Demystifying Multivariate Analysis
In order to identify sources of process variability, you need to be able to integrate information ranging from raw material and intermediate measurements to processing and environmental data. Multivariate analysis techniques such as principle component analysis (PCA) and partial least squares (PLS) can be highly effective. Chris McCready, an engineering specialist with the software firm UMetrics, shows how MVA methods can be applied to improve your process IQ.
By Chris McCready, PAT Program Director, Umetrics
The FDA recognized that significant regulatory barriers have inhibited pharmaceutical manufacturers from adopting state-of-the-art manufacturing practices within the pharmaceutical industry. The Agency’s new risk-based approach for Current Good Manufacturing Practices (cGMPs) seeks to address the problem by modernizing the regulation of pharmaceutical manufacturing, to enhance product quality and allow manufacturers to implement continuous improvement, leading to lower production costs.
This initiative’s premise is that, if manufacturers demonstrate that they understand their processes, they will reduce the risk of producing bad product. They can then implement improvements within the boundaries of their knowledge without the need for regulatory review and will become a low priority for inspections.
The FDA defines process understanding as:
- identification of critical sources of variability
- management of this variability by the manufacturing process
- ability to predict quality attributes, accurately and reliably.
We must now ask ourselves what methods and tools are available for generation of this process understanding. The analysis method(s) must be capable of integrating the various types of information generated during a full production cycle including
- raw material measurements
- processing data from various unit operations
- intermediate quality measurements
- environmental data
These data can then be used to identify which parameters have a critical impact on product quality.
Multivariate (MV) methods such as principle component analysis (PCA) and partial least squares (PLS) are ideal for analysis of the various types of data generated from pharmaceutical manufacturing processes.
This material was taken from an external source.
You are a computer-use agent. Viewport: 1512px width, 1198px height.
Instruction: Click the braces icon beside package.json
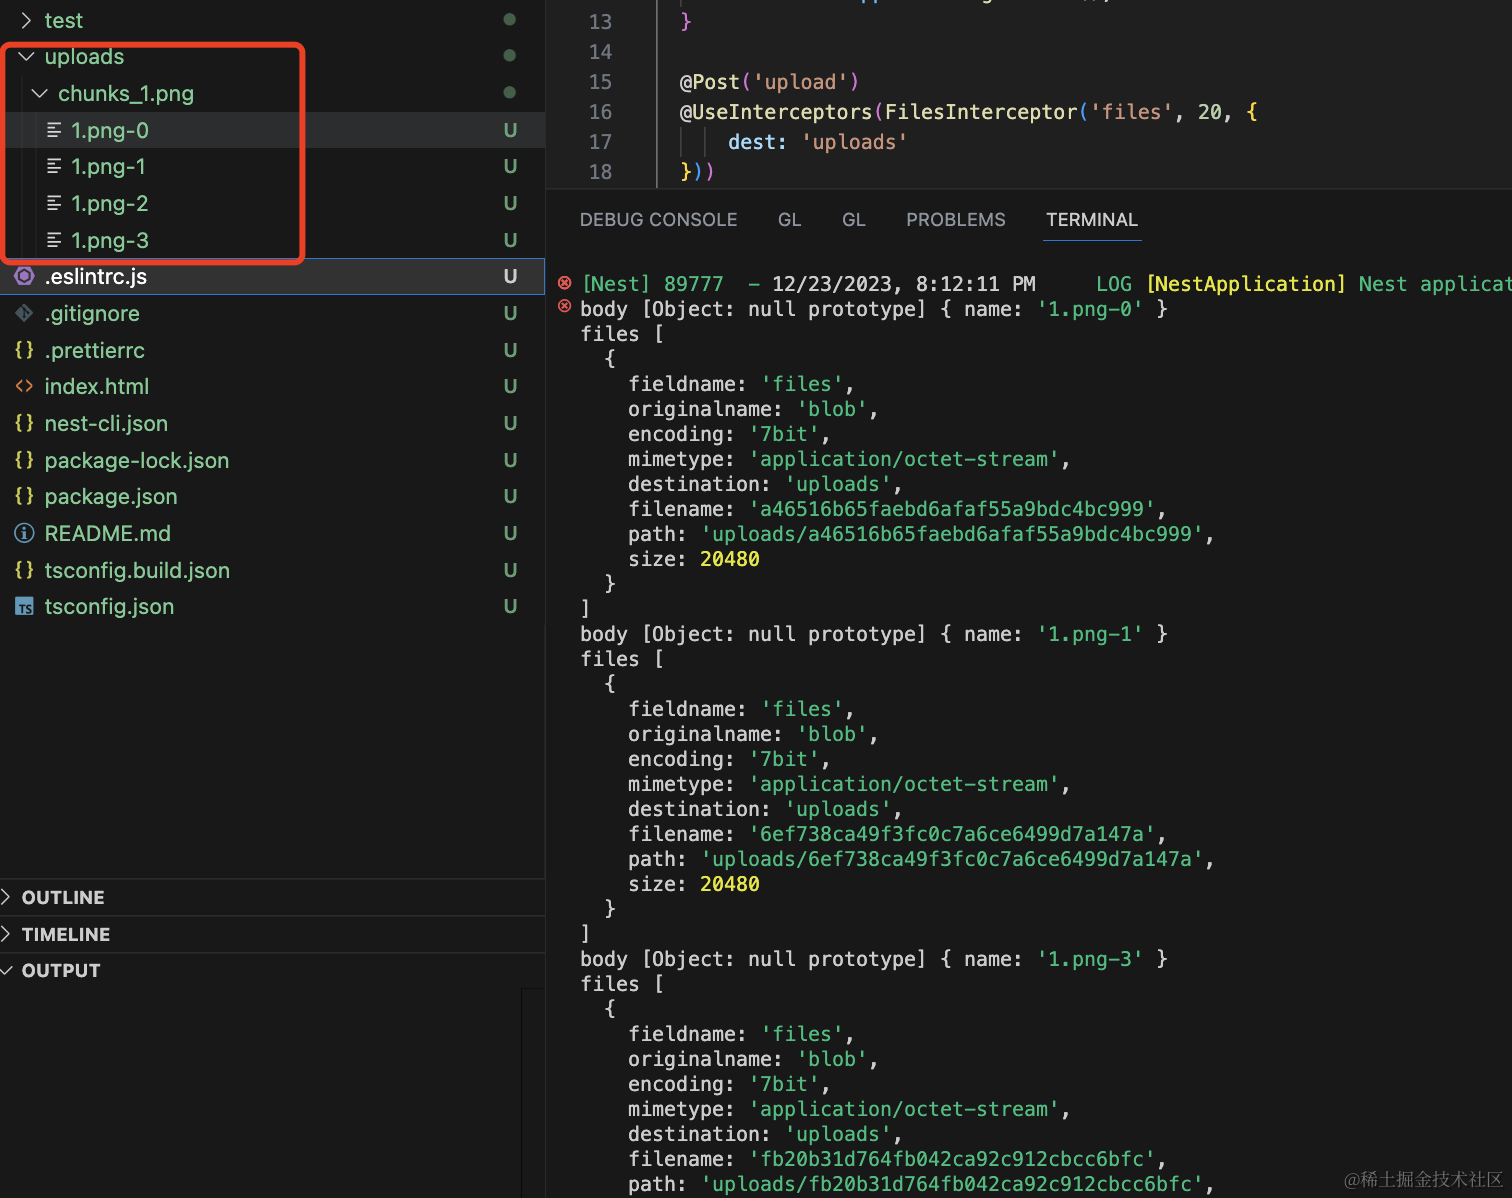tap(24, 497)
Practical concepts are provided to describe identification of critical sources of variability, calibration of robust and reliable predictive models, application of these models in real-time production and ultimately how the information generated is used for improvement of manufacturing processes.The Challenge
The greatest hurdle involved in almost any analysis is generation, integration and organization of data. This is particularly true for the pharmaceutical industry, where data are often stored in vast warehouses but rarely, if ever, retrieved.
Past regulatory environments did not provide incentives for analysis of manufacturing processes because implementing improvements required revalidation and the current condition of pharmaceutical data infrastructures reflects this.
As a result, a great deal of effort is required to assemble meaningful datasets. This challenge is further complicated by the fact that laboratory and production data are usually scattered in various disconnected databases.
Since product quality is influenced by all stages of production, including variability of the raw materials, one can only develop process understanding by uncovering the cumulative affect of all processing steps and their interactions. Integrating, synchronizing and aligning data from all relevant sources is therefore a prerequisite before analysis can begin.
Assuming datasets are available for analysis, there must be mathematical tools to interpret what the data is telling us. Multivariate techniques including PCA and PLS are efficient methods for visualizing the variability of data, modeling the correlation structure of operational data, calibrating predictive models of quality metrics and identifying critical sources of variability.
These MV methods are particularly useful for analysis of production data that contain large numbers of variables of different formats. For instance, production datasets will typically contain a set of raw material measurements, a number of processing steps, intermediate quality measurements and final product quality.
The raw, intermediate and final product quality measurements are sampled once per batch and the production processing steps produce a table of time series measurements sampled during production. The complete dataset for a number of batches is shown in Figure 1, where each row in an operating step represents the data generated for each batch.Figure 1 -- A typical pharmaceutical production dataset including raw, in-process and final product quality measurements.
Review of the types of data generated throughout the complete production cycle of a product yields a new set of challenges. There are a mix of real-time measurements, both univariate (temperature, pressure, pH) and multivariate (NIR or other spectroscopic method), sampled during processing, as well as static data sampled from raw materials, intermediates and finished product.
MV methods are an excellent choice for analysis for many reasons. The greatest strength of PCA and PLS methods is their ability to extract information from large, highly correlated sets of data with many variables and relatively few observations. Models generated for prediction of quality attributes also provide information on which of the potentially thousands of variables are most highly correlated with quality. This is an important property for identification of critical parameters.
Other strengths include performance on data with significant noise, missing values and the ability to model not only relationships between the X (raw materials and in-process data) and Y space (quality metrics), but also the internal correlational structure of X.
The ability to model the internal structure of the X space is of fundamental importance, because a prediction method is only valid within the range of its calibration. Modeling the X space provides a means for recognizing whether a new set of data is similar or different from the training set the model was built on.